Speak of noxious fumes and a modern researcher’s first thoughts fly to carbon dioxide. In The Daily Telegraph, we may read that “Archaeologists have uncovered ‘Pluto’s Gate’, an ancient gateway to Hell, in Turkey”:
A group of Italian archaeologists have announced they have found the legendary “Pluto’s Gate”, a portal filled with foul-smelling noxious fumes which inflicted a quick death on any person or beast that was driven into its embrace.
The temple complex in Hierapolis, now the volcanic-spring restort town of Pamukkale, featured in many ancient legends and historical texts.
“This space is full of a vapour so misty and dense that one can scarcely see the ground. Any animal that passes inside meets instant death,” the Greek historian Strabo wrote in 24AD*.
“I threw in sparrows† and they immediately breathed their last and fell.” [quoting Strabo’s Geographica, XIII, iv, 14]
Now, “foul-smelling noxious fumes” can’t be carbon dioxide because carbon dioxide is odourless. What were unspecified noxious vapours, however, are swiftly identified:
Francesco D’Andria of the University of Salento said the “visions” were probably hallucinations caused by breathing diluted fumes wafting up from the Gate to Hell.
And the portal is still a killer, he said.

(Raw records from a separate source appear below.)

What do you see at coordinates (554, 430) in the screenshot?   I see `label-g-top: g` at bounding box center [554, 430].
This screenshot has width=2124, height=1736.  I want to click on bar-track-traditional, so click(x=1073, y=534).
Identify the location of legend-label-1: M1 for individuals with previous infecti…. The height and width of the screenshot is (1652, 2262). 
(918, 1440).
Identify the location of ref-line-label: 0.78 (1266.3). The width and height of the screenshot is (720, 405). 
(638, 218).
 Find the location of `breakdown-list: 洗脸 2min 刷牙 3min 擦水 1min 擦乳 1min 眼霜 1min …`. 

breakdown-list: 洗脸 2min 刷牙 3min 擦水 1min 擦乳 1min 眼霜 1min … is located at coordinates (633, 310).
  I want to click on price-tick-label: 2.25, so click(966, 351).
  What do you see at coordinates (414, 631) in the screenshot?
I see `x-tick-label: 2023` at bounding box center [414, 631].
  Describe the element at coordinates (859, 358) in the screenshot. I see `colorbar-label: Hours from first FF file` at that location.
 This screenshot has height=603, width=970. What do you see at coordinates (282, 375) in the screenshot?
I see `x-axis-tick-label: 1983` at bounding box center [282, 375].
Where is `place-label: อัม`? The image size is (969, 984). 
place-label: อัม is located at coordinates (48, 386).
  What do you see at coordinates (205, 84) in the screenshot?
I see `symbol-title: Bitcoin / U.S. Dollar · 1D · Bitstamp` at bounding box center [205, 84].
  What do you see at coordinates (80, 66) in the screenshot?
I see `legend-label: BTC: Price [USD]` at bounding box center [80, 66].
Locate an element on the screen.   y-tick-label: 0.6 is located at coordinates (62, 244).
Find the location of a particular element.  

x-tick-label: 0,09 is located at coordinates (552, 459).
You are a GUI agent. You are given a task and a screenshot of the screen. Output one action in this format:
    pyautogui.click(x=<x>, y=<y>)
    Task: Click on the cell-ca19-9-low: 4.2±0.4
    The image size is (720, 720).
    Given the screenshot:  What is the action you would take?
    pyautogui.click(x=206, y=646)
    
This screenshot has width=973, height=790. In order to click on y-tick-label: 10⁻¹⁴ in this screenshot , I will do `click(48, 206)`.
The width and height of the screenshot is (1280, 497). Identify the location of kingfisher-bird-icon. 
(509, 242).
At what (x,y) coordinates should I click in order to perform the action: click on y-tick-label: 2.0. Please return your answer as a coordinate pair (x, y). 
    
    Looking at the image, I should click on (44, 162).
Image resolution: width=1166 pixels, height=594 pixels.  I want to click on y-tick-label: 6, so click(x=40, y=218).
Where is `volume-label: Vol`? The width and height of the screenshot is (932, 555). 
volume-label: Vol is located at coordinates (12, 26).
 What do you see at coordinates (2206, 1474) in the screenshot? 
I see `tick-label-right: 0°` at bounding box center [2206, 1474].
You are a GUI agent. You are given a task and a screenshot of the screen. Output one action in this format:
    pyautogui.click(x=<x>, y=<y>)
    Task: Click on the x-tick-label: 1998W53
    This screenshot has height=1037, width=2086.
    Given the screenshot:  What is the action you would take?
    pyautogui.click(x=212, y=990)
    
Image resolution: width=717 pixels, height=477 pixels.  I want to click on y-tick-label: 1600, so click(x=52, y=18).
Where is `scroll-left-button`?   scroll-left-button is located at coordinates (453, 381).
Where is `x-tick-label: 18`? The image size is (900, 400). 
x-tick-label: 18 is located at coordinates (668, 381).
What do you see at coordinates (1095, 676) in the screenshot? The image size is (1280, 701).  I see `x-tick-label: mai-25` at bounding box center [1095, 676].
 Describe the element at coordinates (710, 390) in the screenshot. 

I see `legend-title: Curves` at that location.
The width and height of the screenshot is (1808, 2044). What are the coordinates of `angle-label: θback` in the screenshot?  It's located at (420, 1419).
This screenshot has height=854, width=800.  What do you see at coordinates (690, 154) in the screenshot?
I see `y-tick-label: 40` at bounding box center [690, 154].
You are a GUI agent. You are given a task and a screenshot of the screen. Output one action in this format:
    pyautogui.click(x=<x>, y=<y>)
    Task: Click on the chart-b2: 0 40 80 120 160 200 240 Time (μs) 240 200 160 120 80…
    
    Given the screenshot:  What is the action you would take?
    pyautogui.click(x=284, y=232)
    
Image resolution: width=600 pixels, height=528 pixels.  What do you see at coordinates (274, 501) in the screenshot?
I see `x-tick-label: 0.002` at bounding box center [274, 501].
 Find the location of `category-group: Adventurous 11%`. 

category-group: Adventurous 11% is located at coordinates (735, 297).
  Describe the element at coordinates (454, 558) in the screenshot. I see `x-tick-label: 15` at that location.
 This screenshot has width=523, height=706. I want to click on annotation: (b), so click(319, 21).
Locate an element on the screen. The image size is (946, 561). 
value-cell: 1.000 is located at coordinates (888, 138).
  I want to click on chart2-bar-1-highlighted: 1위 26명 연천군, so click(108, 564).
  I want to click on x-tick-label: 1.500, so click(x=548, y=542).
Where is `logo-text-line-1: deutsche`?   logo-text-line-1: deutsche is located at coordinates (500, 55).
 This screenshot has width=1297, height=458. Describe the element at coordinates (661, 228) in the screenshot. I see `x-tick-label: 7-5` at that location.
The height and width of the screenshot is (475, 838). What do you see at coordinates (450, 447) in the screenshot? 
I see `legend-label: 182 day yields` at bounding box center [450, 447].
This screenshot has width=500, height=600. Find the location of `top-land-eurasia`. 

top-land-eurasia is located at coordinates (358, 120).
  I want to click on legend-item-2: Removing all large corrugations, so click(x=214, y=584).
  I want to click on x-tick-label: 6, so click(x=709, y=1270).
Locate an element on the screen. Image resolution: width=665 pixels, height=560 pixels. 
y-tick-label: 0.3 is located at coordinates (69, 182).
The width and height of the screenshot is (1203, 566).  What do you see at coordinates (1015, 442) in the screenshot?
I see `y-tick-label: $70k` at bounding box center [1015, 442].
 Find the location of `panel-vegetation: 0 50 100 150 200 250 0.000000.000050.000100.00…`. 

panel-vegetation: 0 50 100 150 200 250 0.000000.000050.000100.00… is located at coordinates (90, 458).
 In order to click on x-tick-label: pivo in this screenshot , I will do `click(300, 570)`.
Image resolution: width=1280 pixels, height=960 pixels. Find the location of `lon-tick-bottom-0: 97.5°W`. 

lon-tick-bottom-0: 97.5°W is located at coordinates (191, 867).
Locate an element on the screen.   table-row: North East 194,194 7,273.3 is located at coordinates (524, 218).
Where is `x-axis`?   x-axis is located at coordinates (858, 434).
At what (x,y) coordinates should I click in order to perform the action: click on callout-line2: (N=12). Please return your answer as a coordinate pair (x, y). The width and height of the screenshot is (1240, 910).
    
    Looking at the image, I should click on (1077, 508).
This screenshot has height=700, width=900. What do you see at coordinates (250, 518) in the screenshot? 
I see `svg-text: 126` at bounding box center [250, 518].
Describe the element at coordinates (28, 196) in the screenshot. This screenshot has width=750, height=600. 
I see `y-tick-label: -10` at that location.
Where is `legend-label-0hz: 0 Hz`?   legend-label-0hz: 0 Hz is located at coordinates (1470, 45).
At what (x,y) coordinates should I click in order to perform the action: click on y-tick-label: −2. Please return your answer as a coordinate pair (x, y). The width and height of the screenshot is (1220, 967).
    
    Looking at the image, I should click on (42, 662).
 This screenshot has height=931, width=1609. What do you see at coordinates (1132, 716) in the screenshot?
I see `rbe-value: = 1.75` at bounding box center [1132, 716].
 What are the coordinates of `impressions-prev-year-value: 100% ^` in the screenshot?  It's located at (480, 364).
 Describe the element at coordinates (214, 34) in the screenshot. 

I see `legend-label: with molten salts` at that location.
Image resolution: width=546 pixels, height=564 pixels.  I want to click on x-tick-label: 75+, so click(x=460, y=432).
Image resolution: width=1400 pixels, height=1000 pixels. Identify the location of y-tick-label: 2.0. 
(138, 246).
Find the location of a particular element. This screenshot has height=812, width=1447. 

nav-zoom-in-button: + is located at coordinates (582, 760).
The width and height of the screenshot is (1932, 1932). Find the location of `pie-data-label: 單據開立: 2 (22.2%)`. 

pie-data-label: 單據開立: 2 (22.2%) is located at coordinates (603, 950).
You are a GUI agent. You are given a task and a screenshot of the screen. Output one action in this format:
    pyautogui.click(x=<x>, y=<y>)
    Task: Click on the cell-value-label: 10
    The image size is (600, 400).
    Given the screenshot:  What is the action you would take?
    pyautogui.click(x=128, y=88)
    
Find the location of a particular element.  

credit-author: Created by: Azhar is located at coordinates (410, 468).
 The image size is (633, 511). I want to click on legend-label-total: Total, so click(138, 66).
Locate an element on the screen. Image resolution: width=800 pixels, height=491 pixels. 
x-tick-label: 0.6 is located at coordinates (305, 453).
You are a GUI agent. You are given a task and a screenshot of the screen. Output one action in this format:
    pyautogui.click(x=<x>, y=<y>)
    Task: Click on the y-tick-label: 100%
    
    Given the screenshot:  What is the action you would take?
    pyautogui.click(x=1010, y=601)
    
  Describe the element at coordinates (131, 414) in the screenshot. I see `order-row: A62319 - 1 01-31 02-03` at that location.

“We could see the cave’s lethal properties during the excavation,” D’Andria told Discovery News.
“Several birds died as they tried to get close to the warm opening, instantly killed by the carbon dioxide fumes.”
* Strabo died, at the latest, around the year 24 when he was 87 or so; I doubt that he wrote the thirteenth of his seventeen books of Geographica in the last months of his long life.
† Strabo’s word, στρουθία, appears to refer to unspecified small birds rather than to sparrows in particular.